Although it is difficult, that is nevertheless why we have managers: To balance caring for the employee with caring for the ongoing performance of tasks. We have organizations for one reason: To perform tasks.
Some managers shun the burden of taking care of both aspects and focus mainly on the tasks. Others step in with their management authority and ask how the work can be better organized during the period when an employee has cancer, stress, is facing divorce, has ill children, spouses or parents, or the like.
What I would like to discuss in my research is the form of management where managers give the impression that employees must give everything to their work, but when times get rough and employees have problems, managers suddenly lose interest in them and switch to a transactional form of management.
This change from an apparently relational form of management to transactional HR and professional dialogue with legal representatives can be exceptionally dramatic for an employee in crisis.
Managers must master both core tasks
Whereas many managers now have relational management rhetoric that is superb and captivating while everything is progressing well, some of the same managers have trouble navigating in private spheres together with employees when problems arise.
Managers may not necessarily know anything about cancer, cutting, dementia or grief, unless they have encountered them first-hand (which some have).
But even if managers have experienced crises in one way or another, some still think they are not responsible for solving employees’ personal problems.
Perhaps the heart of the matter is that employees are not requesting that anyway. Instead, managers acting as fellow human beings have two options: 1) Listen and 2) assume the role of manager by helping to organise work tasks to ensure the employee in question weathers the storm in a good way.
In other words, relational managers should be able to demonstrate care both for the employee’s needs and for the tasks at hand.
One dimension is not sufficient. If you only please employees, tasks will be neglected and/or other employees must work harder.
If you focus entirely on tasks, you will switch to transactional management, which amazes employees time after time: “It was OK when I was healthy and giving everything to my job, but now that I’m having problems, no help is available.”
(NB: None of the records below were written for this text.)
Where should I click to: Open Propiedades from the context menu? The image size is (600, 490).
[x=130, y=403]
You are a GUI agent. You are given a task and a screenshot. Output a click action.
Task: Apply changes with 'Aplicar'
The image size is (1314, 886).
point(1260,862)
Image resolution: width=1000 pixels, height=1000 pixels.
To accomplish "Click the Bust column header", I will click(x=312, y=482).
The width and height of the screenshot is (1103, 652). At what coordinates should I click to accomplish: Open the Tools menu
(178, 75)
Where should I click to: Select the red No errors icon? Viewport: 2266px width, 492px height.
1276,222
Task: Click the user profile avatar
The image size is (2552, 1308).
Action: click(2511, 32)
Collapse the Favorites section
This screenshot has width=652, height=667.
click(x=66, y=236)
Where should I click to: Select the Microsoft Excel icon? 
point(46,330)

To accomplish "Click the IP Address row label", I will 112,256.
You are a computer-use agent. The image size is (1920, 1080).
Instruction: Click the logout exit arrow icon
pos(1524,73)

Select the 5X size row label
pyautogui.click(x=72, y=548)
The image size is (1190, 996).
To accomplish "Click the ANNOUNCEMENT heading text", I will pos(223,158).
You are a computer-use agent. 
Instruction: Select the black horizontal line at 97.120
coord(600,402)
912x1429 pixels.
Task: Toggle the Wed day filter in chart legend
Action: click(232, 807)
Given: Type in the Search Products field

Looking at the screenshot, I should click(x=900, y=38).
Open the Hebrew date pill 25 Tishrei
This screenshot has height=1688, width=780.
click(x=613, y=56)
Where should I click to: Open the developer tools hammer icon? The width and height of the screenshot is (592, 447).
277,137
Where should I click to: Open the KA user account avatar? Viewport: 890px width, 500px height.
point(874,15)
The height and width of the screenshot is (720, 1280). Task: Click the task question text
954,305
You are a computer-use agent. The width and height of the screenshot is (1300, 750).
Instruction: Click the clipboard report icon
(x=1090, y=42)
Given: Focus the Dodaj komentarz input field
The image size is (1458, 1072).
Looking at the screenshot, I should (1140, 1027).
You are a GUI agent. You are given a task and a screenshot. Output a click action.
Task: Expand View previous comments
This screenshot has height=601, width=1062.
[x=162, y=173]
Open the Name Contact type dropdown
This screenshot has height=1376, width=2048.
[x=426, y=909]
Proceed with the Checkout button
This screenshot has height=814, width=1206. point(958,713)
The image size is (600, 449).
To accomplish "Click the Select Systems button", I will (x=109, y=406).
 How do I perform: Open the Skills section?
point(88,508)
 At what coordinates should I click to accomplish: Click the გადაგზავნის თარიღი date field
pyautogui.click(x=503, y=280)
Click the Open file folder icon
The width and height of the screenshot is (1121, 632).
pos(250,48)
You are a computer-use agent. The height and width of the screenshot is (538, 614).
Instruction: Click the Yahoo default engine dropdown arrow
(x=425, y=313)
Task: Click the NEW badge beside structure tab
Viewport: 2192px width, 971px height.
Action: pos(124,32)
That causes confusion, resistance, anger and frustration. Then it is the manager’s turn to feel baffled when criticised for not taking responsibility for employee needs.
Work can also be dramatic
The variations in work and private life that have occurred have also changed our perception of work itself. Dramas are not restricted to occurring at home.
Workplaces can be just as dramatic – with power struggles, bullying, stress and conflicts all taking their toll. Here, managers’ values also play a role.
12 percent of all Danes state that they have been bullied at work and 430,000 Danes experience daily symptoms of stress, according to Stressforeningen (The Danish Stress Society).
Work is therefore not ‘innocent’ but can be a battlefield where people manifest themselves in various ways. This also creates drama that managers must address.
Today, management tasks therefore involve more than just ceremonial speeches and programme statements, but instead include working with other people’s internal lives, experiences and accumulated expertise on a daily basis, and providing support.
We must be pleased that anyone ever has the energy to be a manager when expectations are so diverse. And we must be better at finding alternative positions for managers who are not interested in relational work.